51. The method of any one of the preceding claims, wherein the nuclease agent or the one or more nucleic acids encoding the nuclease agent and the exogenous donor nucleic acid are introduced by lipid nanoparticle-mediated delivery or by adeno-associated virus (AAV) -mediated delivery, optionally wherein the nuclease agent or the one or more nucleic acids encoding the nuclease agent and the exogenous donor nucleic acid are both introduced by AAV-mediated delivery, and optionally wherein the nuclease agent or the one or more nucleic acids encoding the nuclease agent and the exogenous donor nucleic acid are introduced by two different AAV vectors.

52. The method of claim 51, wherein the nuclease agent or the one or more nucleic acids encoding the nuclease agent are introduced by lipid nanoparticle-mediated delivery.

53. The method of claim 52, wherein the lipid nanoparticle comprises Dlin-MC3-DMA (MC3), cholesterol, DSPC and PEG-DMG in a molar ratio of 50:38.5:10: 1.5.

54. The method of claim 52 or 53, wherein the nuclease agent is a Clustered Regularly Interspaced Short Palindromic Repeats (CRISPR) -associated 9(Cas9) protein and a guide RNA (gRNA).

55. The method of claim 54 wherein the Cas9 in the lipid nanoparticle is in the form of an mRNA and the gRNA in the lipid nanoparticle is in the form of an RNA.

56. The method of any one of claims 51-55, wherein the exogenous donor nucleic acid is introduced by AAV-mediated delivery.

57. The method according to claim 56, wherein the AAV is a single chain AAV (ssAAV).

58. The method of claim 56, wherein the AAV is a self-complementary AAV (scAAV).

59. The method of any one of claims 56-58, wherein the AAV is AAV8 or AAV 2/8.

60. The method of any one of claims 1-51, wherein the nuclease agent comprises Clustered Regularly Interspaced Short Palindromic Repeats (CRISPR) -associated 9(Cas9) and a guide RNA (gRNA), wherein the method comprises introducing the gRNA and mRNA encoding the Cas9 by lipid nanoparticle-mediated delivery, and the exogenous donor nucleic acid is introduced by AAV 8-mediated delivery or AAV 2/8-mediated delivery.

61. The method of any one of claims 1-51, wherein the nuclease agent comprises Clustered Regularly Interspaced Short Palindromic Repeats (CRISPR) -associated 9(Cas9) and a guide RNA (gRNA), wherein the method comprises introducing DNA encoding the Cas9 into a first AAV8 by AAV 8-mediated delivery or into a first AAV2/8 by AAV 2/8-mediated delivery, and introducing the exogenous donor nucleic acid and DNA encoding the gRNA into a second AAV8 by AAV 8-mediated delivery or into a second AAV2/8 by AAV 2/8-mediated delivery.

62. The method of any one of the preceding claims, wherein expression of the antigen binding protein in the animal results in a plasma level of at least about 2.5 μ g/mL, at least about 5 μ g/mL, at least about 10 μ g/mL, at least about 100 μ g/mL, at least about 200 μ g/mL, at least about 300 μ g/mL, at least about 400 μ g/mL, at least about 500 μ g/mL, at least about 600 μ g/mL, at least about 700 μ g/mL, at least about 800 μ g/mL, at least about 900 μ g/mL, or at least about 1000 μ g/mL at about 2 weeks, about 4 weeks, about 8 weeks, about 12 weeks, or about 16 weeks after introduction of the nuclease agent or the one or more nucleic acids encoding the nuclease agent and the exogenous donor sequence.

63. The method of any one of the preceding claims, wherein the animal is a non-human animal.

64. The method of claim 63, wherein the animal is a non-human mammal.

65. The method of claim 64, wherein the non-human mammal is a rat or a mouse.

66. The method of any one of claims 1-62, wherein the animal is a human.

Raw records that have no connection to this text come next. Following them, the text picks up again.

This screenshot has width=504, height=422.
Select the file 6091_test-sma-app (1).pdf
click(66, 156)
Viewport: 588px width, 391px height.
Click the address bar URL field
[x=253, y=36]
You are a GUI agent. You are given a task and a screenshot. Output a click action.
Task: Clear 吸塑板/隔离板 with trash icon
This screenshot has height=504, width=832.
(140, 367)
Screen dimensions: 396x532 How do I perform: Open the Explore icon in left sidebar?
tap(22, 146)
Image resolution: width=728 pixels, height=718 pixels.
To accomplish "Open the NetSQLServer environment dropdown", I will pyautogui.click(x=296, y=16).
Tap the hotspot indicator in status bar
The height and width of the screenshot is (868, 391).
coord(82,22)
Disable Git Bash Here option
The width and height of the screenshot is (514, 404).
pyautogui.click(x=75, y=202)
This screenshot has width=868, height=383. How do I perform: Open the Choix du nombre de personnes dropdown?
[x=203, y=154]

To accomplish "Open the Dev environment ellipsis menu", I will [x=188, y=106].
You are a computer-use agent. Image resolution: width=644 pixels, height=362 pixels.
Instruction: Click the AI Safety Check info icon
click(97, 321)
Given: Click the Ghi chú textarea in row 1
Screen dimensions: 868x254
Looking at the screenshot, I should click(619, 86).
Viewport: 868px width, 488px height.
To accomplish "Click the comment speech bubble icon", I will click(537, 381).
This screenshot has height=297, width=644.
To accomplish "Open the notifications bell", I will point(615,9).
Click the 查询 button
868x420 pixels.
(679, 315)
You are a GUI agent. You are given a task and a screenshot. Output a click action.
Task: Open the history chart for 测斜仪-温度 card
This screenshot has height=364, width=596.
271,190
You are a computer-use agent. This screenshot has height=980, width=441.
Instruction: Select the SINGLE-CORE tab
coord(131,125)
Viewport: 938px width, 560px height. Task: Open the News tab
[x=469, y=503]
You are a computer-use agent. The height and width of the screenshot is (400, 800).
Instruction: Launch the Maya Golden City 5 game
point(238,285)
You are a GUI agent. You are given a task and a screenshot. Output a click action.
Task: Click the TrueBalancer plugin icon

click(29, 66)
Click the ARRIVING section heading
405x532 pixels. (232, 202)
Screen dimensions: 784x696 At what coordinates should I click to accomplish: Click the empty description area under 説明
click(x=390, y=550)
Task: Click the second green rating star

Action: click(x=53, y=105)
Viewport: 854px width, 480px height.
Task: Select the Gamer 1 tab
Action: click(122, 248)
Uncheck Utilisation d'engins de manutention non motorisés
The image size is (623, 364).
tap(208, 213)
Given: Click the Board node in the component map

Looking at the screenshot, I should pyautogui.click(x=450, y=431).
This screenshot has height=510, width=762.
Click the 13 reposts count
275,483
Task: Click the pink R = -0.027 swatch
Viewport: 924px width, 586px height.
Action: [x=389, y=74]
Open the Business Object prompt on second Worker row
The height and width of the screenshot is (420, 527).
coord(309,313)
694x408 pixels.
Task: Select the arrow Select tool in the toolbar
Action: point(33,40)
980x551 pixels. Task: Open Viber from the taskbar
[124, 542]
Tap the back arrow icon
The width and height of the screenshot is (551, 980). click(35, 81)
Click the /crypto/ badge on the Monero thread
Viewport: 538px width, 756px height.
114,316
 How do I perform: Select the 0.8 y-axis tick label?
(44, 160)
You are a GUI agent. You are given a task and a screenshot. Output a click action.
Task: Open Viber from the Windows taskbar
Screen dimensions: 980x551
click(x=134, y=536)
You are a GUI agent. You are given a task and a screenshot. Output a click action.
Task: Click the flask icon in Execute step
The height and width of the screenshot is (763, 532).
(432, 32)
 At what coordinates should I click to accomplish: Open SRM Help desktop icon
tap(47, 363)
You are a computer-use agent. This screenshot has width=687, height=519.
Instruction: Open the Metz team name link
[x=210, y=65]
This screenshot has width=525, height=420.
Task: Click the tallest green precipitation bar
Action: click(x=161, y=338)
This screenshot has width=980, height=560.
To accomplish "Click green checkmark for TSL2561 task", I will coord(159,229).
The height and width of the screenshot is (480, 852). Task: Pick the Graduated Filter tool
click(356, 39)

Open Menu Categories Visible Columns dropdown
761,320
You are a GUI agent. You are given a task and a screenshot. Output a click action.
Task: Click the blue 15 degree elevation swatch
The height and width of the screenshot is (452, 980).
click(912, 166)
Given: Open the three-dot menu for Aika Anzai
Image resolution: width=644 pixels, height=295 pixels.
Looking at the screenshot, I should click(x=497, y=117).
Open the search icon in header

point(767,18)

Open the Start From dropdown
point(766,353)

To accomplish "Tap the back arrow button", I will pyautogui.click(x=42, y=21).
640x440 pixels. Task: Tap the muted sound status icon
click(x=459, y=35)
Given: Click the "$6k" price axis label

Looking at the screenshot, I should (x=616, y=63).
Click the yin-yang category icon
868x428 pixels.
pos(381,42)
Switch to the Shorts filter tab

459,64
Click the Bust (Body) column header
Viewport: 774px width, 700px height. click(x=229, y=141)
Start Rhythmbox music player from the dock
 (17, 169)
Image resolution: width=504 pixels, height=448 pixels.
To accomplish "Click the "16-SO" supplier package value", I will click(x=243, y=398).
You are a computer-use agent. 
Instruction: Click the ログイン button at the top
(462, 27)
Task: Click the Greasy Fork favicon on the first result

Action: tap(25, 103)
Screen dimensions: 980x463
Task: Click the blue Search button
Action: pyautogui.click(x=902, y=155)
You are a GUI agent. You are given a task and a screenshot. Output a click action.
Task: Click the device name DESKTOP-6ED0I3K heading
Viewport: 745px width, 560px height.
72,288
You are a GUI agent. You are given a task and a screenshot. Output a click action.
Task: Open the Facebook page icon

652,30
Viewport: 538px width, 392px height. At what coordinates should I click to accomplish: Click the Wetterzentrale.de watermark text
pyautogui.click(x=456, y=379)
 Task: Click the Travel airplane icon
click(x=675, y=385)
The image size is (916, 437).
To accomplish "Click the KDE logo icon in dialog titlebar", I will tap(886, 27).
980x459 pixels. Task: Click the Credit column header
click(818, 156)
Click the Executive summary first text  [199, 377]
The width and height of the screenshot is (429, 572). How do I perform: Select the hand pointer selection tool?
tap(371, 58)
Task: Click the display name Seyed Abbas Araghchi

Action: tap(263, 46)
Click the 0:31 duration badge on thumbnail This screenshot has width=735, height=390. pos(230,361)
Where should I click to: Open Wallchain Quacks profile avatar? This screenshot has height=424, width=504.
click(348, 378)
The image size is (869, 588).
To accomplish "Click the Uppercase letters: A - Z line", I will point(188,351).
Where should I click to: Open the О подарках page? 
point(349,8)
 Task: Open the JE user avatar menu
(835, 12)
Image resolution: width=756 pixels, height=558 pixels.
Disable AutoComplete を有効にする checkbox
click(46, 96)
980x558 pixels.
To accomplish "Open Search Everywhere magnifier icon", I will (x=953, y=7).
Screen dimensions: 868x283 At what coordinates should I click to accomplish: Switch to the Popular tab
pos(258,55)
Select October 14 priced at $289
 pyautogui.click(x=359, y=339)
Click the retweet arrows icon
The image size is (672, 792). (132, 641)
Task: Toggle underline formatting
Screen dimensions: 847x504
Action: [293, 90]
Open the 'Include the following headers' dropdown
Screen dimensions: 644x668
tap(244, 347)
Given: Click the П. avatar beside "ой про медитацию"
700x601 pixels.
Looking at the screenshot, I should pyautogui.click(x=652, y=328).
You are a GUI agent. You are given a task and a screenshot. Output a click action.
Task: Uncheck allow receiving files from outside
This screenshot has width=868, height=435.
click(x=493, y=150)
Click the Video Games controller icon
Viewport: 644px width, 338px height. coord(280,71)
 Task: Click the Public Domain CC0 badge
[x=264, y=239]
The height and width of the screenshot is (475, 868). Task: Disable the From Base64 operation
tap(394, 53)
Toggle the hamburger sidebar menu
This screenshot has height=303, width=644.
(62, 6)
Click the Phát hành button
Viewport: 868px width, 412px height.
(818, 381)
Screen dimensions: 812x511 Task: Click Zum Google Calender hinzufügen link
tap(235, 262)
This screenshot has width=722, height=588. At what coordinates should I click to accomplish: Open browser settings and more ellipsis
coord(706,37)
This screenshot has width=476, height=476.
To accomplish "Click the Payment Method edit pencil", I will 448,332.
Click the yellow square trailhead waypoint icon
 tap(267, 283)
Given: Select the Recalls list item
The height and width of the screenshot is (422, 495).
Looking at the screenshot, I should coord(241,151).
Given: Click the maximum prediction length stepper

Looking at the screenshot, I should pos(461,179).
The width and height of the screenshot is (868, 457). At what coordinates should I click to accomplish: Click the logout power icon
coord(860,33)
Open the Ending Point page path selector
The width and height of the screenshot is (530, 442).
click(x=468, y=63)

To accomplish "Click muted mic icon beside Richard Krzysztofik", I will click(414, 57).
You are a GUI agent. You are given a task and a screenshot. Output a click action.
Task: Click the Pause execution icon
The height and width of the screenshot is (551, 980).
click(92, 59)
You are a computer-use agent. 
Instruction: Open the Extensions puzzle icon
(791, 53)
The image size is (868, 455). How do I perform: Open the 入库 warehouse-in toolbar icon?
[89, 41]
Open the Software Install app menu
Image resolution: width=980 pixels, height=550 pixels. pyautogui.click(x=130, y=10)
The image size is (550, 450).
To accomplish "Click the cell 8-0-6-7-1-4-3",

67. The method of any one of the preceding claims, wherein the nuclease agent is a Clustered Regularly Interspaced Short Palindromic Repeats (CRISPR) -associated 9(Cas9) protein and a guide RNA (gRNA),

wherein the nuclease agent or the one or more nucleic acids encoding the nuclease agent and the exogenous donor sequence are delivered by lipid nanoparticle-mediated delivery, adeno-associated virus 8(AAV8) -mediated delivery, or AAV 2/8-mediated delivery,

wherein the antigen binding protein coding sequence is inserted into a first intron of an endogenous albumin locus by nonhomologous end joining in one or more hepatocytes of the animal,

wherein the inserted antigen binding protein coding sequence is operably linked to the endogenous albumin promoter,

Wherein the modified albumin locus encodes a chimeric protein comprising an endogenous albumin secretion signal and the antigen binding protein,

wherein the antigen binding protein targets a viral antigen or a bacterial antigen,

wherein the antigen binding protein is a broadly neutralizing antibody, and

wherein the antigen binding protein coding sequence encodes a heavy chain and a separate light chain linked by a 2A peptide.

68. The method according to claim 67, wherein a heavy chain coding sequence is located upstream of a light chain coding sequence in the antigen binding protein coding sequence, wherein the antigen binding protein coding sequence comprises an exogenous secretion signal sequence upstream of a light chain coding sequence, and wherein the exogenous secretion signal sequence is a ROR1 secretion signal sequence.

69. An animal produced by the method of any one of the preceding claims or a cell produced by the method of any one of the preceding claims.

70. An animal comprising a coding sequence for an exogenous antigen binding protein integrated into a safe harbor locus.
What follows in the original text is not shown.